The problem in “Batman Returns” is that, first of all, the way Batman is set up and framed is not convincingly explained. Where the hell did the Penguin get the blueprints for the Batmobile? Did he run down to Home Depot? They could have at least made an effort to provide some sort of explanation — maybe Max Schreck, with his wealth and connections, had some sort of industrial spy who was able to tip him to the use of certain resources at Wayne Enterprises, in retaliation for Bruce Wayne not investing in his power plant. That at least would have given the story a little more meat and made things more interesting.

Visually, the framing of Batman is an exciting, very well done segment of the movie, with the bats erupting from the Christmas tree once the Ice Princess falls into it after being pushed off the skyscraper, and the subsequent mob gathering in the streets to chase Batman, and the careening, out-of-control Batmobile being chased by all those cop cars. Again, if there were a bit more thought behind the story, the movie could well stand as a classic.

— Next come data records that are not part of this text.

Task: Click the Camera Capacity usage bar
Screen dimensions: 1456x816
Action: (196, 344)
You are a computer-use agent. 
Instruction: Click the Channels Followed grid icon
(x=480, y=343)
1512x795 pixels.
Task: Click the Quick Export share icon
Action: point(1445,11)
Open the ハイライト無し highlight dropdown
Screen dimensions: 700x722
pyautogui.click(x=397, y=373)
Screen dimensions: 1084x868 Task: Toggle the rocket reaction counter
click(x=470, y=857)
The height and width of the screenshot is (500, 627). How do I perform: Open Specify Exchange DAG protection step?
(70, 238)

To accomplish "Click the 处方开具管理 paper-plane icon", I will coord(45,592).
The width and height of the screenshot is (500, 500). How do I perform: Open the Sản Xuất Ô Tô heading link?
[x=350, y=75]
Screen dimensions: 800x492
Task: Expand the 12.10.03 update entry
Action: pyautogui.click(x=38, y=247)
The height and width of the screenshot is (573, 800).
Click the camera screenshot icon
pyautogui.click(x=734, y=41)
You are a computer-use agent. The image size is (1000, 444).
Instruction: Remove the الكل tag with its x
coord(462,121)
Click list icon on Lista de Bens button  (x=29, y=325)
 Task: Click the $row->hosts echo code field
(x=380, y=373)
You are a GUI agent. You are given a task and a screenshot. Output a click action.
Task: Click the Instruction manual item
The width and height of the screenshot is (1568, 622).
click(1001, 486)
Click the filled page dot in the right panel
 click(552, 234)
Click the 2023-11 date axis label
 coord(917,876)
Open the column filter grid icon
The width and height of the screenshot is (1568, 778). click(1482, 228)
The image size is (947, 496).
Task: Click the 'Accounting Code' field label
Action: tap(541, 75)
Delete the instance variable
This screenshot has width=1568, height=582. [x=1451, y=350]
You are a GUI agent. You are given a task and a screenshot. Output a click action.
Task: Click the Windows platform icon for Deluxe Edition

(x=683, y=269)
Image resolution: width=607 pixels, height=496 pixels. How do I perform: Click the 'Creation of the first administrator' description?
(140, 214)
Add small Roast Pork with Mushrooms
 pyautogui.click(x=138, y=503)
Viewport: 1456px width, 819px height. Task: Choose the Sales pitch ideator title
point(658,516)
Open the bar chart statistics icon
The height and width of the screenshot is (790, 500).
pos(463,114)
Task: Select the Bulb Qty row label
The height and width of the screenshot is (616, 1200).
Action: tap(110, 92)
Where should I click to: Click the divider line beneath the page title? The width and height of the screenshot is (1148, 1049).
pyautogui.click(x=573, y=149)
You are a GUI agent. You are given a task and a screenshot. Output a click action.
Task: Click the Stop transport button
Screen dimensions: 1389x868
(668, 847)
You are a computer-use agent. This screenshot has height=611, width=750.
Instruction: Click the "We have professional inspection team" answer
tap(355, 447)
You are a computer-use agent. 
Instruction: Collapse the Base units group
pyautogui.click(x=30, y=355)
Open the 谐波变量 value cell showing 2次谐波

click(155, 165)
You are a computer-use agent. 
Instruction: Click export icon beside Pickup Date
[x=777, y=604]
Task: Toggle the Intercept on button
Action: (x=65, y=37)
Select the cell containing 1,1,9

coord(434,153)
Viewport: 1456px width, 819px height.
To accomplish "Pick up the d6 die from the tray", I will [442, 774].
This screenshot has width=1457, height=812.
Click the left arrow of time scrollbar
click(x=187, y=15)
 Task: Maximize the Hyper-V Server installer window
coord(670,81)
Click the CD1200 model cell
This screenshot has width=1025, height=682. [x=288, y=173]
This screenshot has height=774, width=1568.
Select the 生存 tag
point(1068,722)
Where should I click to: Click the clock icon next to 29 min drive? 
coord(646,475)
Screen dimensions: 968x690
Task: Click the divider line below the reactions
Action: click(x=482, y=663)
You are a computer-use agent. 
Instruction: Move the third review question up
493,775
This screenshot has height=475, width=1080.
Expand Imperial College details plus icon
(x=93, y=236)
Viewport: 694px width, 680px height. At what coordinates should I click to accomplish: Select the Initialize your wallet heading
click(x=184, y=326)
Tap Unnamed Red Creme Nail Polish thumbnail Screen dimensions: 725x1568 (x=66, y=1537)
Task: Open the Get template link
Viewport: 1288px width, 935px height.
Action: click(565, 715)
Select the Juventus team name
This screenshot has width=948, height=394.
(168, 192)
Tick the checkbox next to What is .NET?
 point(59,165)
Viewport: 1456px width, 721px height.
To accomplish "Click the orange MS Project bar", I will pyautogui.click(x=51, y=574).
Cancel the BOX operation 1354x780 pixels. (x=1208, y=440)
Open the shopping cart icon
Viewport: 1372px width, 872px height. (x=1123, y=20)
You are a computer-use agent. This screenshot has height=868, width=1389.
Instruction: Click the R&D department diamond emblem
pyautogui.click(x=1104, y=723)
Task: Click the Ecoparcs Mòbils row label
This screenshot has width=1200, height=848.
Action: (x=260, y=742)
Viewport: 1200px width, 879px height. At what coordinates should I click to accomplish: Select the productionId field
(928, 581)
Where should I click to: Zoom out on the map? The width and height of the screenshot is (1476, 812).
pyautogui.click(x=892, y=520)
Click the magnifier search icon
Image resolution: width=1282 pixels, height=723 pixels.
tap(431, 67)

But it is also interesting that Batman is not really redeemed in the public eye by the end of the film, at least not that we ever see. He manages to show the city the Penguin’s true colors, but there is no sense of Batman being vindicated. Was this intended, or just a plot hole they never got around to addressing?

You get the sense, especially from the dialogue in the scene where Michael Keaton dances with Michelle Pfeiffer at the costume party — which from a writing standpoint is the best scene in the movie — that Wayne is tired of being Batman and wants to lead a normal life, something we see again in “The Dark Knight,” and that he is hoping Selina can be his chance for that life, just as Christian Bale’s Wayne hopes Rachel Dawes can be his.

And in both cases, Batman’s actions have played a part in denying him that normal life. In “The Dark Knight,” Batman’s plan with Gordon and Dent to draw out the Joker has deadly consequences for Rachel. In “Batman Returns,” Selina’s issues of being victimized by the men in her life, including Batman when initially it is he who has to save her from the Penguin’s goons at the beginning and then later, when he knocks Catwoman off a rooftop during their fight, prevent her from being able to live with herself by going back to being the person she was before.

So, in rediscovering Burton’s Bat-films, I was pleased to find that there was a lot more substance than I had previously given the films credit for. The frustration is knowing that with some more thought, effort and polish, those movies could have been so much more.